§ READING TEXT:
%%
Will N.J. hospitals face a nursing shortage under vaccine mandates? They already are.
Taken from NJ.com
By Elizabeth Llorente
September 20, 2021
The nurse was ready to walk away.
She had powered through the height of the pandemic, putting in thousands of hours and jeopardizing her own health to tend to coronavirus patients.
Her love for the job propelled her each day, even when the maintenance staff stayed away, leaving her and her colleagues to care for gravely ill COVID-19 patients and clean their rooms.
But when it seemed uncertain the Monmouth County nurse supervisor would be granted a religious exemption from her hospital’s coronavirus vaccination mandate, she was ready to quit after 23 years.
And nothing was going to change her mind.
“As much as I love what I do, I’m not going to bow to someone demanding what I should do with my body,” the nurse told NJ Advance Media, speaking anonymously over concerns of retaliation. She did eventually receive the exemption. “If I hadn’t gotten the exemption, I would have become either a traveling nurse or just left the field. Many at our hospital have quit.”
It’s a scene playing out all over New Jersey as hospitals and other health care facilities are scrambling to avoid a disruption in care. The dearth of workers is an urgent threat in an industry that was already wrestling with staffing shortages, a tight labor market, and pandemic-related burnout and trauma.
As many as 5% to 10% of hospital employees refuse to be vaccinated in the Garden State, exacerbating already thin ranks due to the mental and physical strain of the pandemic and the allure of higher-paying and less stressful jobs elsewhere.
While the majority of health care workers are fully vaccinated in New Jersey, those who are not are in peril of losing their positions. Numerous health systems mandated immunization for their employees, and the state required all workers in hospitals, long-term care centers and other medical facilities to be fully vaccinated by Sept. 7 or face regular testing.
Then President Joe Biden announced this month that the roughly 17 million workers at health care facilities that receive federal Medicare or Medicaid reimbursement have to be fully inoculated.
%%
§ TASKS FOR THIS EXERCISE:
1. In the article on New Jersey hospitals, identify the problems the health care industry "was already wrestling with" before the shortage of unvaccinated workers.
2. Using the article on New Jersey hospitals, answer each question briefly.
(a) How many years had the Monmouth County nurse supervisor worked when she was ready to quit?
(b) By what date did the state require hospital and medical facility workers to be fully vaccinated or face regular testing?
(c) Roughly how many health care workers did President Joe Biden's announcement say must be fully inoculated?
3. Reproduce a passage from the article on New Jersey hospitals, beginning at the words "As many as 5%" and stopping after "stressful jobs elsewhere.".
The listing comes from a different source than the article.

§ COLLECTED DATA:
%%
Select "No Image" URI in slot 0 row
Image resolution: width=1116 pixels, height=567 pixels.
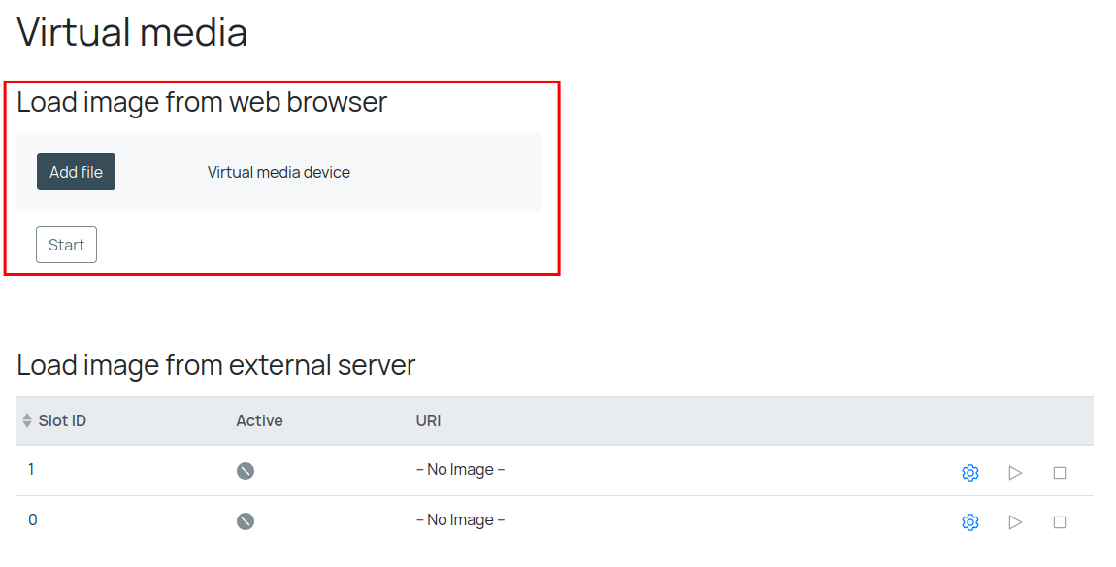(x=460, y=520)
%%
§ TASK-BY-TASK ANSWERS:
1.
- Staffing shortages
- A tight labor market
- Pandemic-related burnout and trauma

2.
(a) 23 years
(b) Sept. 7
(c) Roughly 17 million

3.
As many as 5% to 10% of hospital employees refuse to be vaccinated in the Garden State, exacerbating already thin ranks due to the mental and physical strain of the pandemic and the allure of higher-paying and less stressful jobs elsewhere.